Records of text and element pointing:
[START]

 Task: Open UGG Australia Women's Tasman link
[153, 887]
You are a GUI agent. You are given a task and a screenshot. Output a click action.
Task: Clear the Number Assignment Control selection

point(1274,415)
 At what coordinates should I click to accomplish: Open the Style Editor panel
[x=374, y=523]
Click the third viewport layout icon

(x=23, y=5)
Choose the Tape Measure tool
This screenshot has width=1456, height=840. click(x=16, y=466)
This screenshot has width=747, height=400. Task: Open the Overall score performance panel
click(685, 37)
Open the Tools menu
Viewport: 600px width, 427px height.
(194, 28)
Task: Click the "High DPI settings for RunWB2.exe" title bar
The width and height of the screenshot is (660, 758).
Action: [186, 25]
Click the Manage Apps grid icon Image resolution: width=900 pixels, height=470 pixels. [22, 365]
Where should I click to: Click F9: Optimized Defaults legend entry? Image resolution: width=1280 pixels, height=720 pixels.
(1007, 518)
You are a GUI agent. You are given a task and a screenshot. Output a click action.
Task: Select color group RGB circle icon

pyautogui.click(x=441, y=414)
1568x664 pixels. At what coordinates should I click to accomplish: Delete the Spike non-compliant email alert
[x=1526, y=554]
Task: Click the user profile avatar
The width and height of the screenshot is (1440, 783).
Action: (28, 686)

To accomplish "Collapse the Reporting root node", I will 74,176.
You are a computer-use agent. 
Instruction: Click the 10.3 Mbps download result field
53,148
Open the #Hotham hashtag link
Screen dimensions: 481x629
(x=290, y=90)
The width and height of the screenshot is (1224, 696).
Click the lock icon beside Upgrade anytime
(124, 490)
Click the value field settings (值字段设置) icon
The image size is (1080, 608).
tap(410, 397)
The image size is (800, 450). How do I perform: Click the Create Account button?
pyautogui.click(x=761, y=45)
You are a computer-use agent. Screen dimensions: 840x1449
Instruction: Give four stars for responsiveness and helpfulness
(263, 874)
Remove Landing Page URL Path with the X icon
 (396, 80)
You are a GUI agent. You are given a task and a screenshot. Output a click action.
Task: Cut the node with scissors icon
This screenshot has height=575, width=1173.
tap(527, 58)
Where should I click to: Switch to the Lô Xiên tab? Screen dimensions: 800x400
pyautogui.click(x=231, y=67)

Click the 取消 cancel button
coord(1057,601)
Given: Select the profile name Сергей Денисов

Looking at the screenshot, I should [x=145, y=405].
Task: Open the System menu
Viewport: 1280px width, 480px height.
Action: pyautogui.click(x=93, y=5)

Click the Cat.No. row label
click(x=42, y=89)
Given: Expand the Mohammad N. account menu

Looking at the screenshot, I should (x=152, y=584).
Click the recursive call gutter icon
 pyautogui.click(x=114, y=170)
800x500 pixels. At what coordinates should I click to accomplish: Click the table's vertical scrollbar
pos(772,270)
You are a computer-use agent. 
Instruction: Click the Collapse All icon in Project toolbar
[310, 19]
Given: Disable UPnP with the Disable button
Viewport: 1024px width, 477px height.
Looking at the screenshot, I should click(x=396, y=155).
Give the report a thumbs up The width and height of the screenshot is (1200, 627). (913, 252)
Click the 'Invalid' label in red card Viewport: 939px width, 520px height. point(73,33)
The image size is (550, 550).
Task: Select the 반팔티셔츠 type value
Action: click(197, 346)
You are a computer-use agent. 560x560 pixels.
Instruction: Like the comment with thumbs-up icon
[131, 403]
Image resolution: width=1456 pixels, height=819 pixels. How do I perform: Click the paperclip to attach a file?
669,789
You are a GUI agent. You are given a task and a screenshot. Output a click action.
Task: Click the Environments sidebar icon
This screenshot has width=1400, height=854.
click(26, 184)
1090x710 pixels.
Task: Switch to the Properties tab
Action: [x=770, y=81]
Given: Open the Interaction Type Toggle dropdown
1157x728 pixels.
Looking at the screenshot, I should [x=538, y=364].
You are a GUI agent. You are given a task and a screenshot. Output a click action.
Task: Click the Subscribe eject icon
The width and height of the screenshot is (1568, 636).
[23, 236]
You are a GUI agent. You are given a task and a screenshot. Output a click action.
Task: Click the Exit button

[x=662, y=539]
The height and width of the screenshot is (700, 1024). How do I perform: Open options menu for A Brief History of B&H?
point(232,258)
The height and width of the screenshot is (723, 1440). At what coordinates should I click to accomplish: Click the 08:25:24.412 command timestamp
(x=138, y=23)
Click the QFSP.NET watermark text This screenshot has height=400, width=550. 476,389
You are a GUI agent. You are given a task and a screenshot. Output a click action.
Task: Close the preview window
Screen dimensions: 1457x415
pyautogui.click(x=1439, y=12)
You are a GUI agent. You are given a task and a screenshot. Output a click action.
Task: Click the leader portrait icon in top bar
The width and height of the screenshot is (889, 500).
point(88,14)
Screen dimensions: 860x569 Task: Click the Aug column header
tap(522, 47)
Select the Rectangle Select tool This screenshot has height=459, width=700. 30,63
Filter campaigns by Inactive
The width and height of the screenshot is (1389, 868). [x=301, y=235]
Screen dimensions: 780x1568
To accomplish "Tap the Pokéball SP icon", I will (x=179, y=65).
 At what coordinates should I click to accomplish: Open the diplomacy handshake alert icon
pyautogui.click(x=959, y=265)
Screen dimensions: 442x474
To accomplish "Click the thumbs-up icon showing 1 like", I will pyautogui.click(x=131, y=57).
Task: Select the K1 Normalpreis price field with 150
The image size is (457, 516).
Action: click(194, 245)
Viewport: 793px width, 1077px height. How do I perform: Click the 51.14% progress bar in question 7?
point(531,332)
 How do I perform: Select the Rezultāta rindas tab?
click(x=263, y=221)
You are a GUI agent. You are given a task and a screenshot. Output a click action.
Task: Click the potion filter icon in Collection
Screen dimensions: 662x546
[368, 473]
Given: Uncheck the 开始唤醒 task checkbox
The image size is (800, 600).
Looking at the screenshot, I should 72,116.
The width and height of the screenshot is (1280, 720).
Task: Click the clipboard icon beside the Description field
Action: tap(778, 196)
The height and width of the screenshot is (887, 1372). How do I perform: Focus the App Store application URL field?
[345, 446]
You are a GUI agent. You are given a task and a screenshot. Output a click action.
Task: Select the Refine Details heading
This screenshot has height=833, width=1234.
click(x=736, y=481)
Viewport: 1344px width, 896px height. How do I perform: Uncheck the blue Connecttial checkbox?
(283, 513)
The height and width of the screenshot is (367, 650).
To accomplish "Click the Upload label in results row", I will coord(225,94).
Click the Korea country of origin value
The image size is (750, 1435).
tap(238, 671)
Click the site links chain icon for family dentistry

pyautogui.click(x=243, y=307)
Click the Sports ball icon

[END]

Reproduce the lines between the one containing "800x500 pixels. At" and the one containing "pyautogui.click(x=1439, y=12)", inclusive, without any changes.

> [Completed exercise]
800x500 pixels. At what coordinates should I click to accomplish: Click the table's vertical scrollbar
pos(772,270)
You are a computer-use agent. 
Instruction: Click the Collapse All icon in Project toolbar
[310, 19]
Given: Disable UPnP with the Disable button
Viewport: 1024px width, 477px height.
Looking at the screenshot, I should click(x=396, y=155).
Give the report a thumbs up The width and height of the screenshot is (1200, 627). (913, 252)
Click the 'Invalid' label in red card Viewport: 939px width, 520px height. point(73,33)
The image size is (550, 550).
Task: Select the 반팔티셔츠 type value
Action: click(197, 346)
You are a computer-use agent. 560x560 pixels.
Instruction: Like the comment with thumbs-up icon
[131, 403]
Image resolution: width=1456 pixels, height=819 pixels. How do I perform: Click the paperclip to attach a file?
669,789
You are a GUI agent. You are given a task and a screenshot. Output a click action.
Task: Click the Environments sidebar icon
This screenshot has width=1400, height=854.
click(26, 184)
1090x710 pixels.
Task: Switch to the Properties tab
Action: [x=770, y=81]
Given: Open the Interaction Type Toggle dropdown
1157x728 pixels.
Looking at the screenshot, I should [x=538, y=364].
You are a GUI agent. You are given a task and a screenshot. Output a click action.
Task: Click the Subscribe eject icon
The width and height of the screenshot is (1568, 636).
[23, 236]
You are a GUI agent. You are given a task and a screenshot. Output a click action.
Task: Click the Exit button

[x=662, y=539]
The height and width of the screenshot is (700, 1024). How do I perform: Open options menu for A Brief History of B&H?
point(232,258)
The height and width of the screenshot is (723, 1440). At what coordinates should I click to accomplish: Click the 08:25:24.412 command timestamp
(x=138, y=23)
Click the QFSP.NET watermark text This screenshot has height=400, width=550. 476,389
You are a GUI agent. You are given a task and a screenshot. Output a click action.
Task: Close the preview window
Screen dimensions: 1457x415
pyautogui.click(x=1439, y=12)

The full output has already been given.